We asked Arlene, whom Richard describes as “very likeable, with a great sense of humour and good palate”, a few questions to get to know the person behind the friendly exterior.
Where are you from, and how did your upbringing inspire you to become a winemaker?
I grew up in Blackheath, Cape Town, which is close to Stellenbosch and on weekends my dad and I would go for walks through Jonkershoek with our dogs. That probably planted the seeds for a career in wine, because I remember thinking that I would love to work and live in such a magnificent environment. So after school, I went to study for a BSc in Viticulture and Oenology at Stellenbosch University, and in 2014 I continued to do an MSc in Wine Biotechnology with the focus on natural and wild yeast fermentations.
You’ve worked at some of the most famous wineries in the world. Tell us more about your travels and what you learned there?
After my studies, I joined Opus One in Napa, USA, on a three-month harvest internship and ended up spending another year at this very lavish cellar before I moved to their sister winery and Chateaux Mouton-Rothschild in Pauillac, France. Michael Silacci, the Opus One winemaker, played a valuable role in mentoring me and some of the key things I took away from my time working abroad are their passion for perfection and precision throughout the supply chain, and how to position wine as a genuine luxury product.
Back on home soil, what attracted you to your new position at Bellingham?
I actually did a harvest internship shortly after graduating at another DGB winery, Boschendal, with Lizelle Gerber. I was very impressed by the work ethic and the positive organisational culture, and so when the opportunity arose to join the company through Bellingham, which is one of South Africa’s most iconic wine brands, I grasped it with both hands.
When not in the winery, what you like to do in your free time?
I enjoy running or hiking with my beloved four-legged friend, spending time outdoors and being active. I also love music and attending live jazz performances is a favourite pastime, as is going to the theatre. I also like to explore different areas of the Winelands and taste wines at other wineries to keep abreast of what is happening in the industry.
What is the bucket-list wine experience that you dream of realising one day?

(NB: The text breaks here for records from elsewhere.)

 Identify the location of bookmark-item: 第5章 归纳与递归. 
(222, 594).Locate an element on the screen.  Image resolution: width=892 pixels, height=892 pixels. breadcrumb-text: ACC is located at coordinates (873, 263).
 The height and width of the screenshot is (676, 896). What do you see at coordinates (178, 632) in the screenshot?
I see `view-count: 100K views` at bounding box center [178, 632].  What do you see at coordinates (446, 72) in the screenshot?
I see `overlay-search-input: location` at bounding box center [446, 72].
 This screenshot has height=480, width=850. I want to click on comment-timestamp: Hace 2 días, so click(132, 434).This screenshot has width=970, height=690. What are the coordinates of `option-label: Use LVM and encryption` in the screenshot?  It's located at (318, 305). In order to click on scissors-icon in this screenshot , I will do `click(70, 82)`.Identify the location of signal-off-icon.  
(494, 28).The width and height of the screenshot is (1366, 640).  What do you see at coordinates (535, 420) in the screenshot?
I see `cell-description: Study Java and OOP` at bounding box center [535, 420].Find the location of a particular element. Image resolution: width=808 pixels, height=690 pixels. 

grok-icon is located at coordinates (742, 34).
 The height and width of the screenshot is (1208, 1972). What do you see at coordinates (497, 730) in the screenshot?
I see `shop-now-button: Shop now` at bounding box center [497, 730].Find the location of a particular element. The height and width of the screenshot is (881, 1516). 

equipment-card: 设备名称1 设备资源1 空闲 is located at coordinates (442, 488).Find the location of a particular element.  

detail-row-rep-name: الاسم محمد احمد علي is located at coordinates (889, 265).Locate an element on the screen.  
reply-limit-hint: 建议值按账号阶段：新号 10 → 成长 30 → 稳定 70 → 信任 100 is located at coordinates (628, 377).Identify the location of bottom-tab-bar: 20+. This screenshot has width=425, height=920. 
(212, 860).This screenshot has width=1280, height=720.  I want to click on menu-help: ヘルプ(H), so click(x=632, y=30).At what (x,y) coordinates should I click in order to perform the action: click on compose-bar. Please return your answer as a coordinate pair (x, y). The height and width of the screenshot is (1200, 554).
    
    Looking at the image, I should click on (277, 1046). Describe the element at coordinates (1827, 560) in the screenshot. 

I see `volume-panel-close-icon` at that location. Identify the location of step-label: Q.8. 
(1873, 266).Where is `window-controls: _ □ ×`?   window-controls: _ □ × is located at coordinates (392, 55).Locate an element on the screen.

Travelling to some of the off-the-beaten-track ancient wine-producing countries, like Lebanon, Turkey and Georgia, is definitely high up on my bucket list. I think it would be fascinating and so much fun to hear the stories about winemaking and wine enjoyment passed on through generations. Wine is such an emotive thing, so it is wonderful to experience it as an essential part of a country’s cultural fabric.